Why Fetishes Develop

No single explanation accounts for all fetishes, but researchers have identified several plausible mechanisms that likely work together.

The most well-supported theory is classical conditioning. A fetish can develop when a neutral object or scenario gets repeatedly paired with sexual arousal during a formative period. In controlled experiments, researchers showed men sexually explicit images alongside nonsexual stimuli like women’s boots or colored geometric shapes. Some men eventually developed arousal responses to the boots or shapes alone, even without the explicit images. This suggests the brain can learn to associate almost anything with sexual reward if the timing is right.

A related idea, the early imprinting model, proposes that childhood and adolescent experiences shape adult sexual interests. This doesn’t require anything traumatic. A child who experiences a confusing but exciting emotional response in the presence of a particular material, scenario, or body part may carry that association into adulthood. The trauma model is a more specific version of this idea, suggesting that some fetishes originate from emotionally or physically distressing experiences, or from growing up in environments where sexuality was heavily restricted, creating a kind of psychological pressure that channels arousal in unexpected directions.

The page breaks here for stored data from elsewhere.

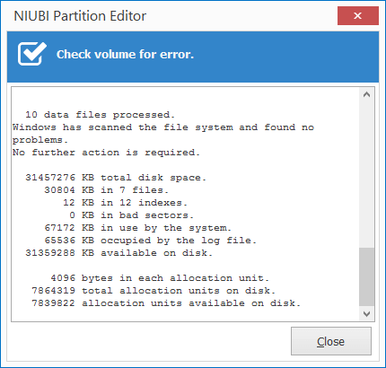Click the Close button at the bottom

(331, 341)
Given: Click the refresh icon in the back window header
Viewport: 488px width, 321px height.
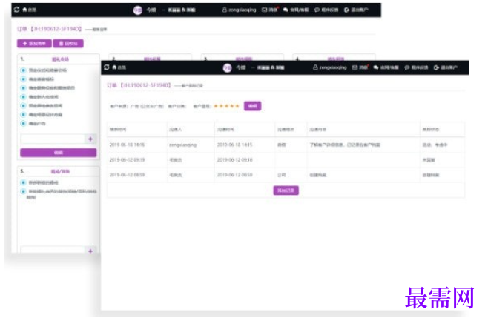Looking at the screenshot, I should coord(17,10).
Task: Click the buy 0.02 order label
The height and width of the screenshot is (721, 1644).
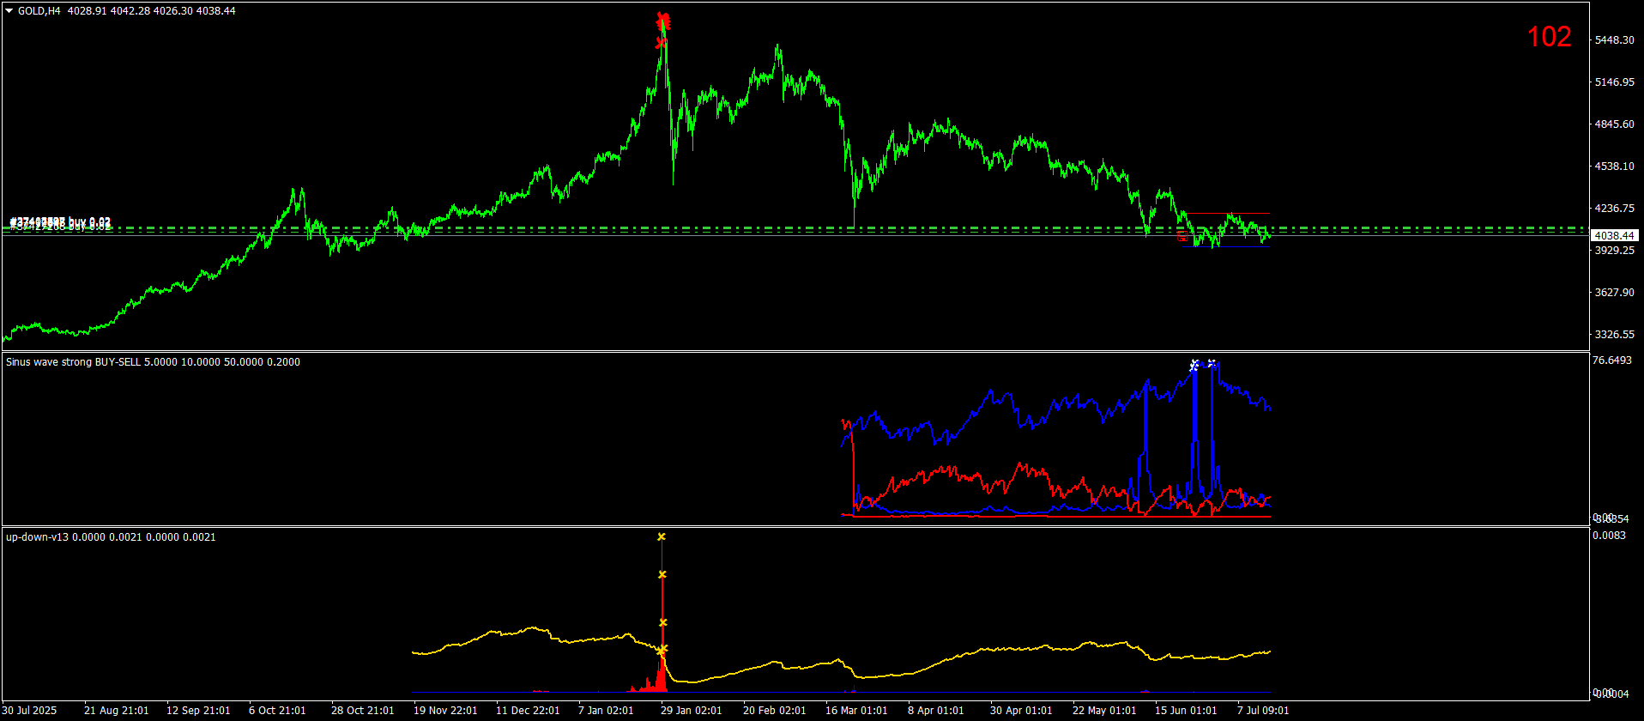Action: click(x=60, y=224)
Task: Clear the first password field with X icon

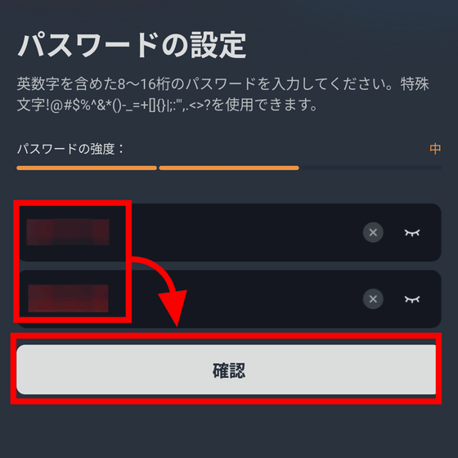Action: point(373,232)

One of the more elegant explanations applies specifically to foot fetishes, the most commonly reported fetish worldwide. In the brain, sensory information from different body parts is processed in adjacent regions mapped along a strip of tissue. The area that processes sensation from the feet sits right next to the area that processes genital sensation. The “crossed signals” theory proposes that in some people, neurons in these neighboring zones overlap slightly, so stimulation of or attention to feet activates some of the same neural pathways involved in sexual arousal. It’s essentially a quirk of brain architecture.

Shifting Trends and Growing Openness

Fetish preferences aren’t static, either culturally or individually. Survey data collected over multiple years shows that specific kinks rise and fall in popularity, sometimes influenced by media and pop culture. Blindfold play, for instance, ranked in the top five kinks in a 2023 survey but had dropped near the bottom of the top ten by 2025. Nipple play jumped from 41% of respondents in 2023 to 55% in 2025. Group sex interest rose from 40% to 48% over the same period. Even niche interests like stretching play nearly doubled, going from 6% to 10%.

These shifts reflect both genuine changes in what people enjoy and a growing willingness to report it. Surveys from recent years consistently find that fewer people are hiding their kinks and fetishes from partners compared to earlier cohorts. The normalization of online communities, dating apps with kink-friendly filters, and mainstream media that treats fetishes as ordinary rather than scandalous has made disclosure feel less risky.

When a Fetish Becomes a Concern

For the vast majority of people, a fetish is simply part of their sexual landscape. It adds variety, intensity, or a sense of identity to their intimate lives. It becomes worth examining only under specific circumstances: when it causes you real emotional suffering that goes beyond worrying what others might think, when it’s the only way you can experience arousal and that limitation distresses you, or when it involves people who haven’t consented.

Outside of those situations, having a fetish places you squarely in the normal range of human sexual variation. The research is clear on this point. Atypical does not mean abnormal, and the sheer prevalence of these interests across large population samples confirms that “atypical” is, statistically speaking, quite typical.